Hening. Saga sibuk membalas pesan di ponselnya, sedangkan Melati kembali menekuni berkas.
"Aku mau lihat pengemasan teh yang mau dikirim besok," pamit Saga kemudian keluar ruangan. Berjalan ke arah barat. Ke gudang tempat aktivitas para pekerja.
Ana kembali mendekati Melati. "Kenapa Mas Saga nggak mau lapor polisi, Mbak? Itu kan tindakan kriminal."
"Aku nggak tahu, An. Mungkin dia sebenarnya sudah tahu siapa pelakunya?"
"Siapa?"
Melati menggeleng. "Entahlah. Hanya Saga yang tahu."
Gadis itu diam sejenak, kemudian kembali memandang saudaranya. "Mbak, ibu dan ayahku ngobrol tadi malam. Ngobrolin tentang, Mbak."
"Ngobrolin gimana?"
"Kalau tersiksa begini terus, apa nggak sebaiknya Mbak Melati berpisah saja. Maaf itu hanya obrolan mereka, karena kasihan pada, Mbak."
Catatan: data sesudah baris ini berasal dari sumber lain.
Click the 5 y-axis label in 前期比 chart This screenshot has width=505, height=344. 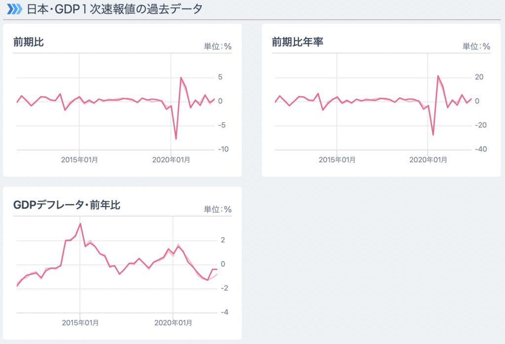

Senyum menghiasi bibir Melati. "Nggak apa-apa, An. Makasih karena sudah peduli. Selagi bisa, aku akan bertahan."
"Jangan memaksakan diri, Mbak. Seumur hidup dalam pernikahan tak sehat, hanya membuang waktumu. Mbak, akan kehilangan banyak masa yang bisa Mbak gunakan untuk meraih kebahagiaanmu."
Melati menepuk bahu Ana. Baginya tidak ada manusia yang bisa terbebas dari ujian. Semua akan mengalami sesuai porsi dan berjuang dalam ujiannya masing-masing. Dan ujian untuknya tak tahu sampai kapan.
Next ....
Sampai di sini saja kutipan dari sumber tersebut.